____ MATERIAL TO PROCESS

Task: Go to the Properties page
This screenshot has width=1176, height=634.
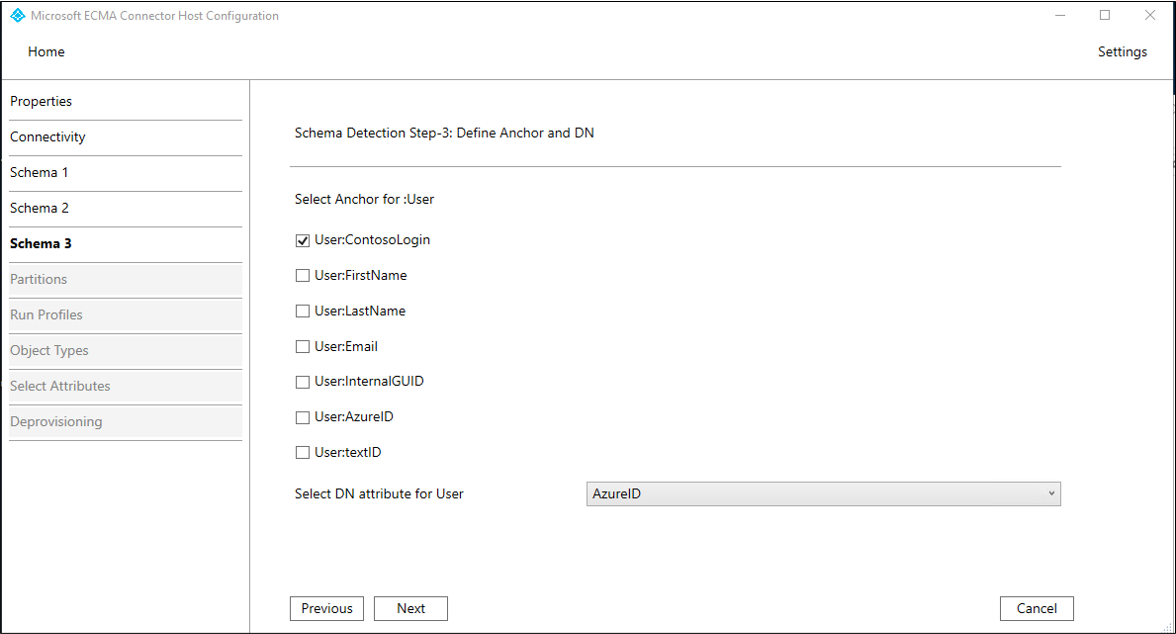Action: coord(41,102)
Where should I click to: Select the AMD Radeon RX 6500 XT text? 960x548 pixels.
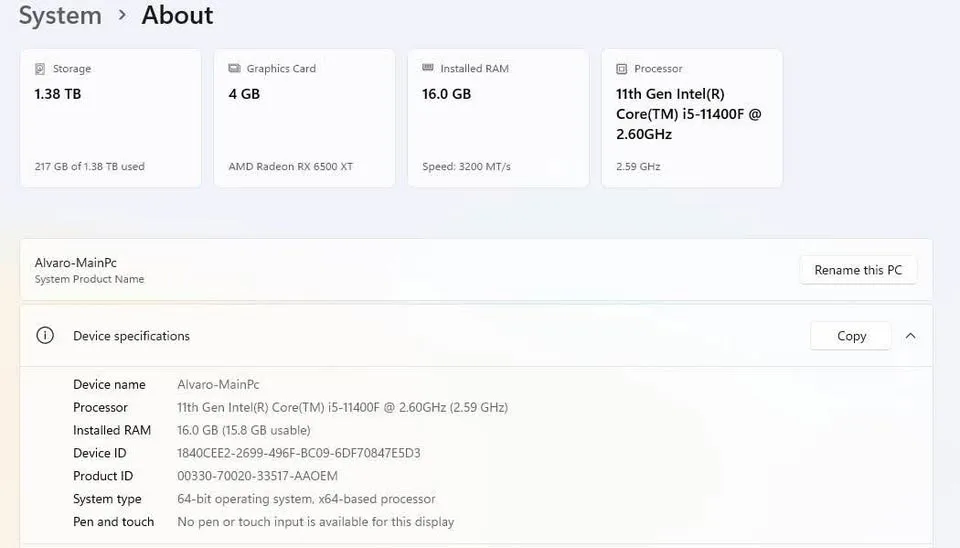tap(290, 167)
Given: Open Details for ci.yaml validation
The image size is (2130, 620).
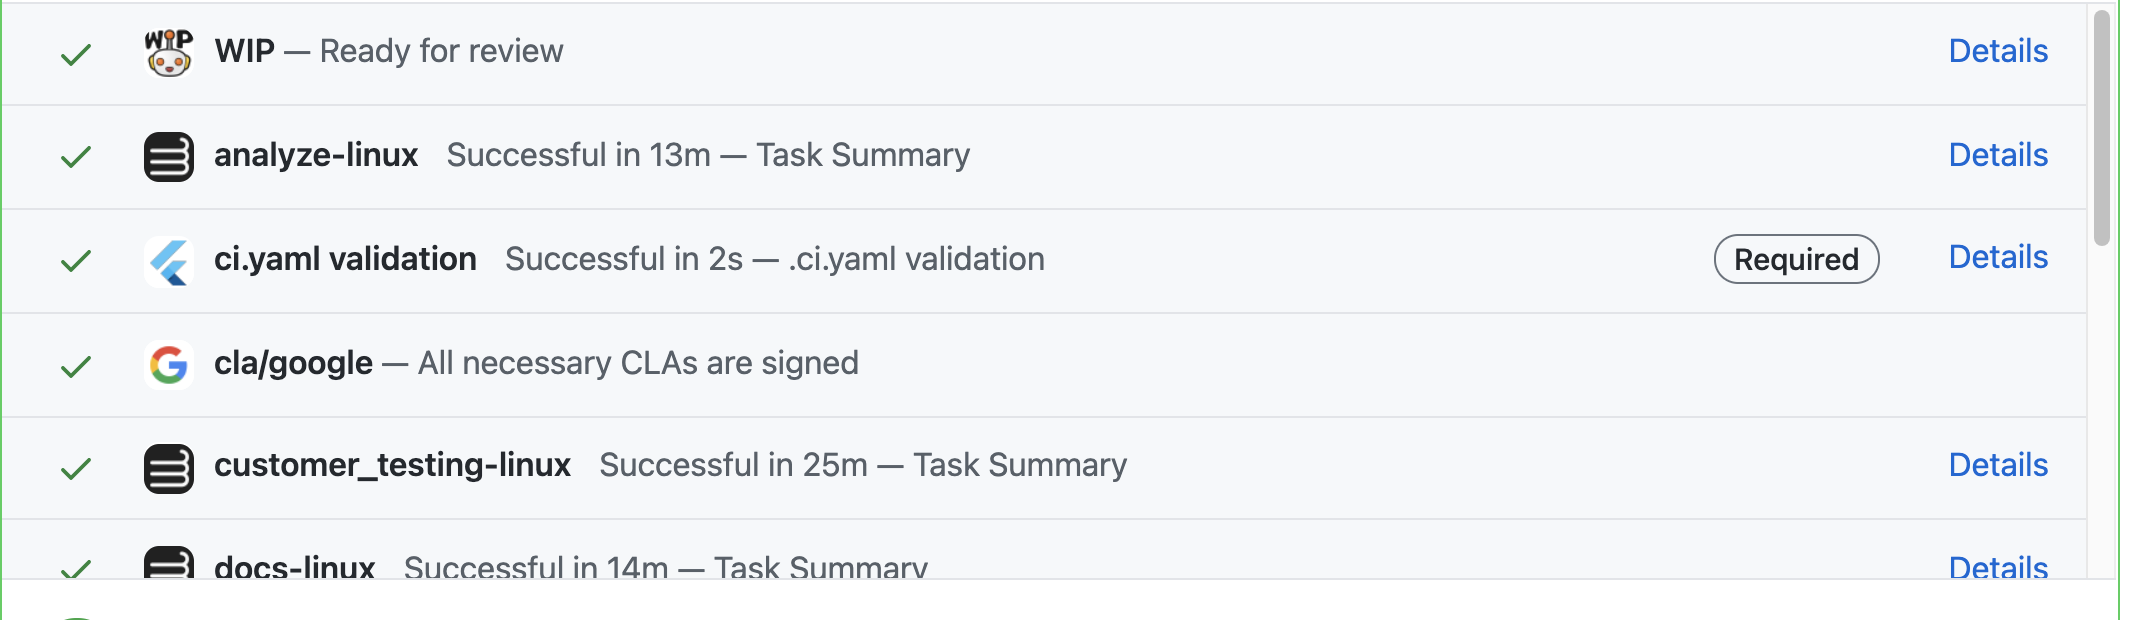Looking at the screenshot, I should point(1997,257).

________

Your task is to restate word for word the lines from the one containing "Where should I" through the last line of the data, both ends included, with no pictures.

Where should I click to: Select the AMD Radeon RX 6500 XT text? 960x548 pixels.
tap(290, 167)
Given: Open Details for ci.yaml validation
The image size is (2130, 620).
Looking at the screenshot, I should point(1997,257).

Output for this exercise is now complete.